Ora também começa para a sociedade portuguesa a ser recorrente o furto e sem possibilidade de defesa, deixando qualquer coisa para trás para nos distrair e se queremos reaver o que quer que seja teremos que dar corda aos sapatos sem nenhum tipo de garantia.
Ouvir a expressão "choque de expectativas" da boca do Primeiro -Ministro é mesmo para fazer acordar os mortos. Subiu-se a carga fiscal, criaram-se taxas de solidariedade que eu ainda não compreendi com quem é que são solidárias, cortou-se na função pública, cortou-se nas pensões e agora atacam-se as pensões de sobrevivência. Ora para além desta medida ser retroativa, é uma atitude canalha, os descontos foram feitos por quem já faleceu, num país onde durante os anos 50 e por diante apenas os homens trabalhavam e onde mesmo depois da chegada das mulheres ao mercado de trabalho não existia equidade salarial em ambos os géneros. Existem abusos? Acredito que sim mas nesse caso aumentem a fiscalidade, e não se fiquem pelam pensões de sobrevivência. Subvenções vitalícias? Reformas acumuladas com atividade profissional e em idade ativa? Assobia-se para o lado e encenam-se novas manobras.

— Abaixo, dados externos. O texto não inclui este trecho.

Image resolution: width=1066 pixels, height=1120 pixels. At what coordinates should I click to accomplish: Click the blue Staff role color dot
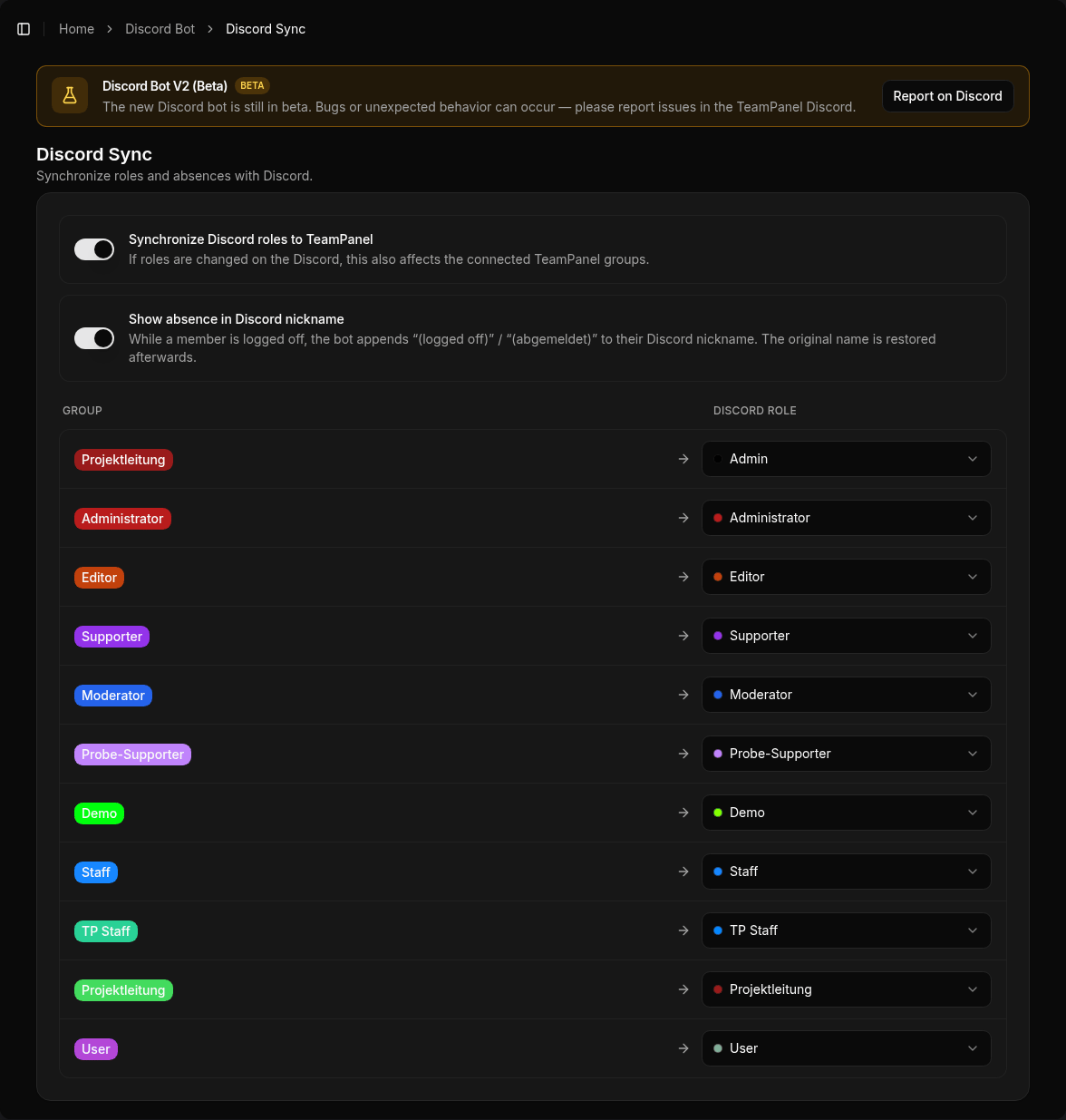click(718, 872)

A violação do princípio da confiança não acontece só quando surgem as novas medidas para combater o deficit. É nas personagens, atente-se no mais recente caso Rui Machete, é na sua forma de comunicar (o uso sistemático de convergência, ajustamento), aqui não um assalto mas um insulto à nossa inteligência e no caminho, sem norte, que está a ser seguido. Será possível que a correção orçamental se baseie apenas em medidas sobre as quais há uma permanente ansiedade e discussão pública sobre o possível chumbo no Tribunal Constitucional? Onde estão as infraestruturas geradoras de riqueza para o futuro, para os tempos áureos que nos esperam quando esses "malvados troikianos" se forem embora? Será que algum dia vamos compreender as motivações dos Ladrões de Bicicletas?
A diferença entre quem singra e quem não o faz percebe-se pela forma como anda de bicicleta, há os que olham para o caminho e há os que olham para os pedais.